◆ Okunacak metin
Türkiye'nin son yıllarda ekonomik olarak zor bir süreçten geçtiğine değinen İmamoğlu, konuya ilişkin şu ifadelere yer verdi:
"Marttaki operasyonların üzerine ekonomik olarak çok büyük sıkıntıların içerisinde olduğumuz bir döneme girdik. Hukuki düzeni güçlü, hukukun üstünlüğünü uygulayan yarının nesillerini yetiştiren ülkelerin kazanacağını biliyoruz. Ancak bir uydurma stratejilerle ‘Ben ekonomistim’ diyerek yöneten bir kişinin yaşattıklarını çekiyoruz. Dünyanın en büyük faizini veriyoruz, yüzde 46. Böyle bir ülkede yüzde 60’ları bulan maliyetlerde biz buradayız. Bu ülkedeki sanayici, çiftçi üretemiyor. Konkordato ilanlarıyla rekor kıran bir ülkedeyiz. Bu büyüyen kriz özellikle milletimiz içerisindeki gelir dağılımındaki adaletsizlik, asgari ücretin açlık sınırının altında kaldığı bir ülkede biz neler ile uğraşıyoruz. Bu millet bunu başaracak. İstedikleri kadar sesimizi kısmaya çalışsınlar. Biz hak yemedik hakkımızı da yedirmeyeceğiz. Bugün savunmalarımın en şiddetlisini yapıyorum. Ben yargının siyasete aparat yapılmasıyla mücadele ettim, ediyorum ve devam edeceğim. Kötülük yapanlara ve kötülere karşı mücadelede dim dik ayaktayım, gençliğimin olduğunun da farkındayım."
İMAMOĞLU'NDAN 'YARGI TACİZİ' VURGUSU
“Yargı tacizi altında olan bir kişi olarak yoğun bir saldırı altında olduğumun altını çizeyim” diyen İmamoğlu’nun son sözünü mahkeme başkanı CD kaydının yenilenmesi gerektiği için durdurdu. Konuşmasına devam eden İmamoğlu, şunları söyledi:
"Son söz benim için uygun bir kavram değil. Hiçbir zaman sözün bittiği yerde olmayız. Yargı tacizine uğrayan biri olarak yoğun bir saldırı altındayım. Mahkemenin esas çatısı altında değil de Silivri’ye nakledilmiş şekilde göçebe bir yargılama var. Ahmak davası var. 2 yıl 7 ay 15 gün hapis ve siyasi yasak kararı verildi. 3 yıldır istinaf mahkemesinde bekliyor. Türkiye yargı tarihinde olmamış biçimde Beylikdüzü davasında 5 kez mütalaa vermeyen bir yargı makamı ile karşı karşıyayım. Diğer davalarımda savcılık makamı ortada yok. Bu davada ise savcı benim savunmama müdahale etti. Burada sizinle ilgili önemli bir şey söyleyeceğim. Belki medyayı takip etmiyorsunuz. Bunları benden duyun istiyorum."

◆ Verilen görev A
İmamoğlu'nun mahkemedeki sözlerini aktaran metinde, onun tırnak içindeki konuşmalarında geçen bütün sayıları sıralayın. Her birinin neyi anlattığını da yazın.
◆ Verilen görev B
İmamoğlu'nun mahkemedeki savunmasını aktaran metni, son cümlenin ardından devam ettirin.

◆ Sağlanan veriler

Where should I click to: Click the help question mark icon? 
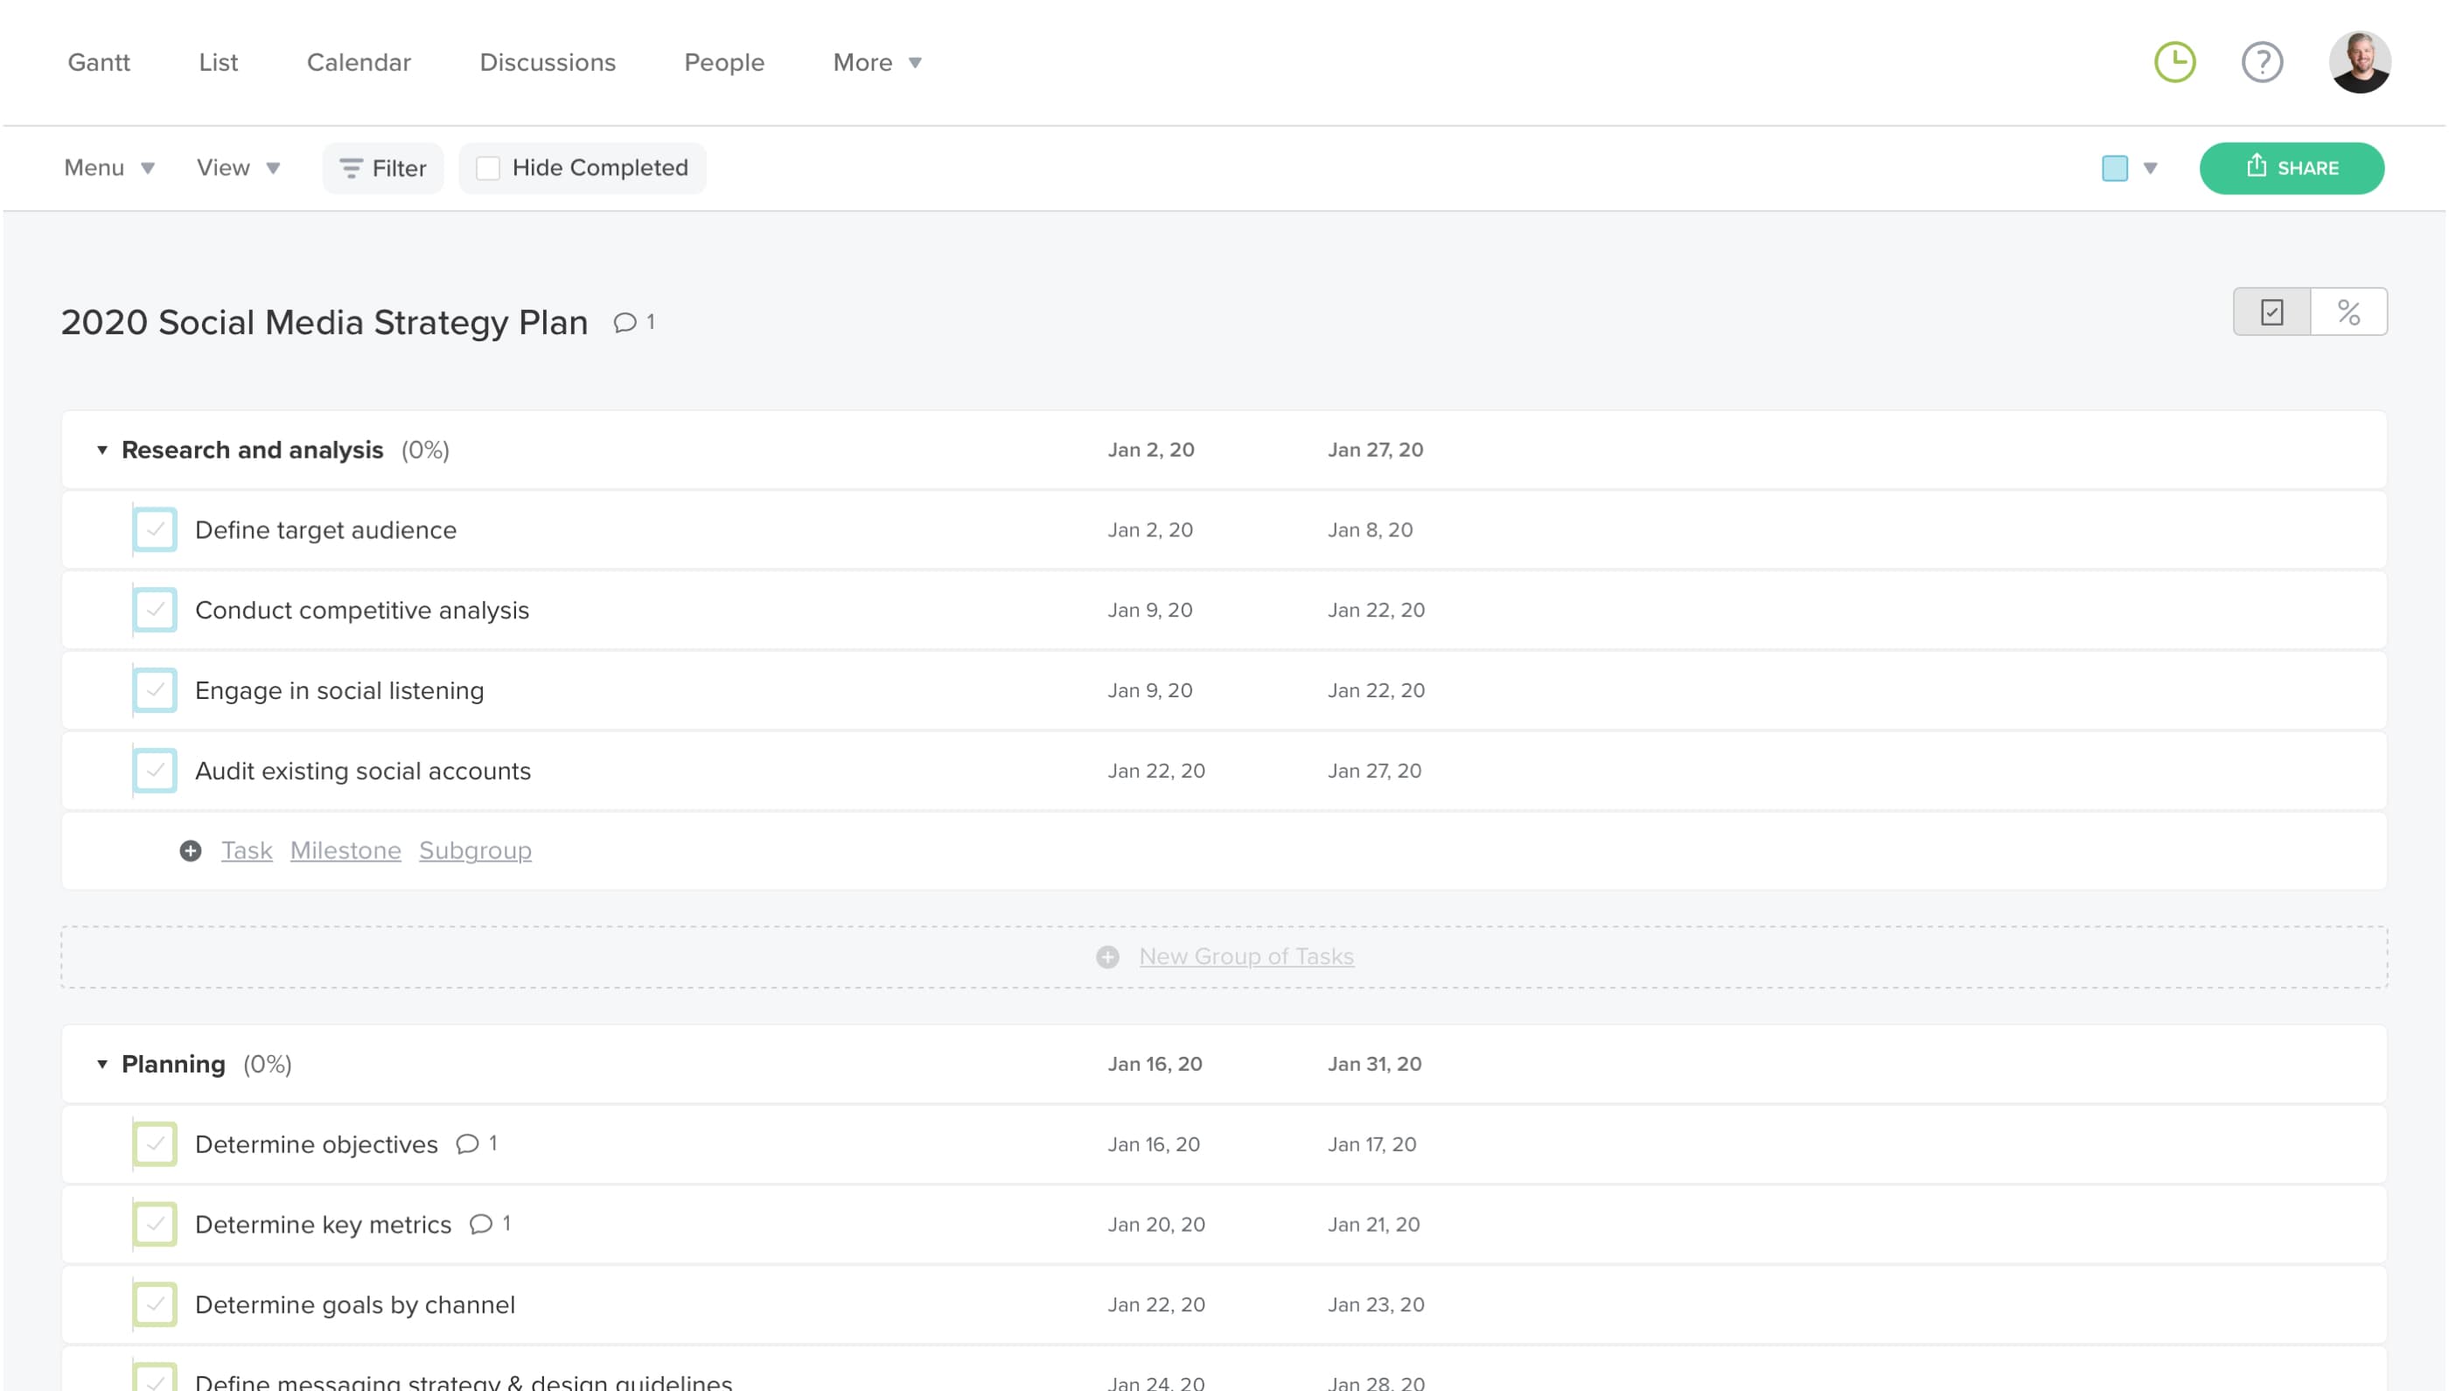[2261, 62]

◆ Yazılı yanıt A
- Yüzde 46: Dünyanın en büyük faizi olarak verilen faiz oranı
- Yüzde 60'lar: Ülkedeki maliyetlerin ulaştığı düzey
- 2 yıl 7 ay 15 gün: Ahmak davasında verilen hapis cezası
- 3 yıl: Bu kararın istinaf mahkemesinde beklediği süre
- 5 kez: Beylikdüzü davasında yargı makamının mütalaa vermediği sayı

◆ Yazılı yanıt B
"4 KEZ YENDİM 5'NCİ KEZ YENECEĞİM İÇİN TEHDİT EDİLDİM"
Türkiye'de Cumhurbaşkanı Recep Tayyip Erdoğan için tehdit oluşturduğunu kendisini 4 kez yendiğini 5'nci kez de yeneceği için tehdit edildiğini ifade eden İmamoğlu şunları söyledi:
"Ben vah memleket vah demek istemiyorum. Bu mahkemenin bu silsileye dahil olmasını istemiyorum. Murat Çalık kardeşimin tahliye olmasını istiyorum. Oradan oraya sevk ediliyor. Yeter, yeter! Burada savcı bana kaşlarını çatarak bakmasın işlemez çünkü. Ben bu cennet vatanda 1 kişi için tehditim. O da ben değil milletin tehdit ettiği bir kişi. Sandıkta 4 kere yendim 5. kez yeneceğim için tehdidim!"
ÖNCEKİ DURUŞMALARDA NELER YAŞANDI?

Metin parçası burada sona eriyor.